# PROBLEMS AND TASKS
- 1) In the thread below, what caused the last test failure that Paul Guo fixed?
- 2) Rewrite the part of the thread below starting with "Thanks for the" and going on through "updating the patches!", putting "feedback" wherever "review" appears.

# TEXT SHOWN

--------

Thanks for the review, please see the replies below.

> On Jan 5, 2021, at 9:07 AM, Kyotaro Horiguchi <horikyota....@gmail.com> wrote:
> 
> At Wed, 8 Jul 2020 12:56:44 +0000, Paul Guo <gu...@vmware.com> wrote in 
>> On 2020/01/15 19:18, Paul Guo wrote:
>> I further fixed the last test failure (due to a small bug in the test, not 
>> in code). Attached are the new patch series. Let's see the CI pipeline 
>> result.
>> 
>> Thanks for updating the patches!
>> 
>> I started reading the 0003 patch.
>> 
>> The approach that the 0003 patch uses is not the perfect solution.
>> If the standby crashes after tblspc_redo() removes the directory and before
>> its subsequent COMMIT record is replayed, PANIC error would occur since
>> there can be some unresolved missing directory entries when we reach the
>> consistent state. The problem would very rarely happen, though...
>> Just idea; calling XLogFlush() to update the minimum recovery point just
>> before tblspc_redo() performs destroy_tablespace_directories() may be
>> safe and helpful for the problem?
> 
> It seems to me that what the current patch does is too complex.  What
> we need to do here is to remember every invalid operation then forget
> it when the prerequisite object is dropped.

--------

# RECORDED DATA
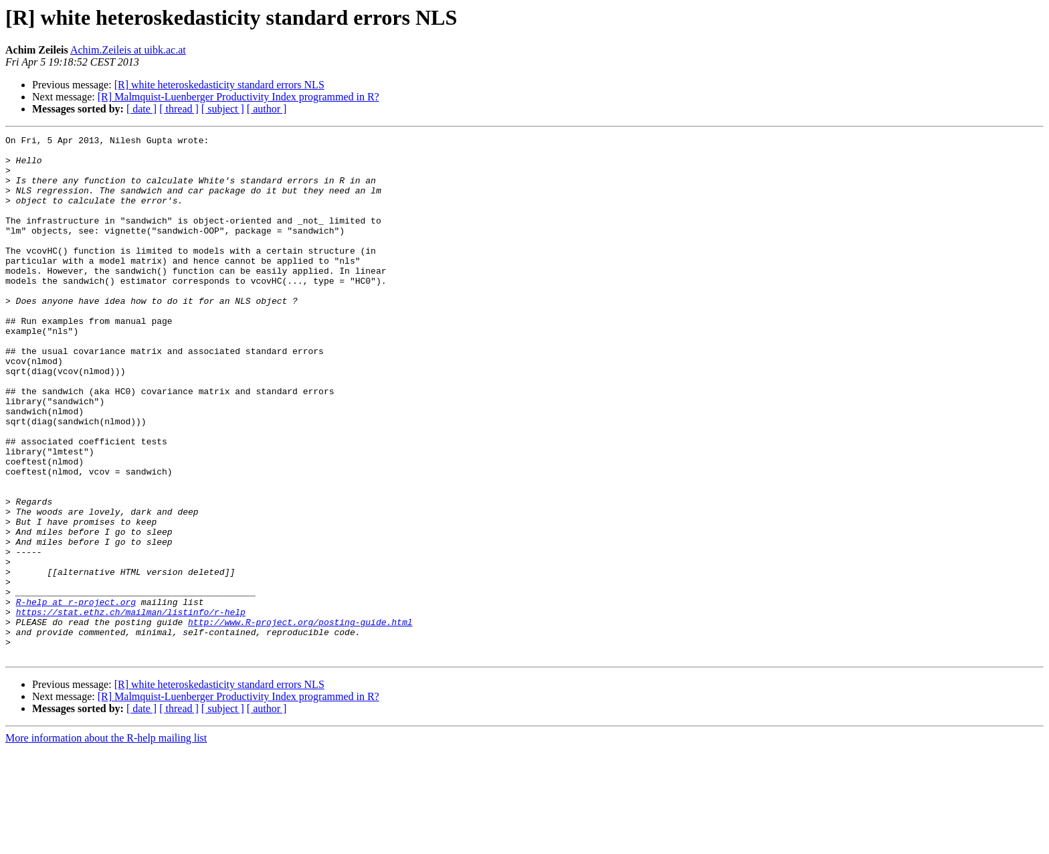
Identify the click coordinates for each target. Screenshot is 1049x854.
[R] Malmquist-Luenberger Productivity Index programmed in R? (238, 96)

--------

# RESULTS
- 1) A small bug in the test, not in the code.

- 2)
Thanks for the feedback, please see the replies below.

> On Jan 5, 2021, at 9:07 AM, Kyotaro Horiguchi <horikyota....@gmail.com> wrote:
> 
> At Wed, 8 Jul 2020 12:56:44 +0000, Paul Guo <gu...@vmware.com> wrote in 
>> On 2020/01/15 19:18, Paul Guo wrote:
>> I further fixed the last test failure (due to a small bug in the test, not 
>> in code). Attached are the new patch series. Let's see the CI pipeline 
>> result.
>> 
>> Thanks for updating the patches!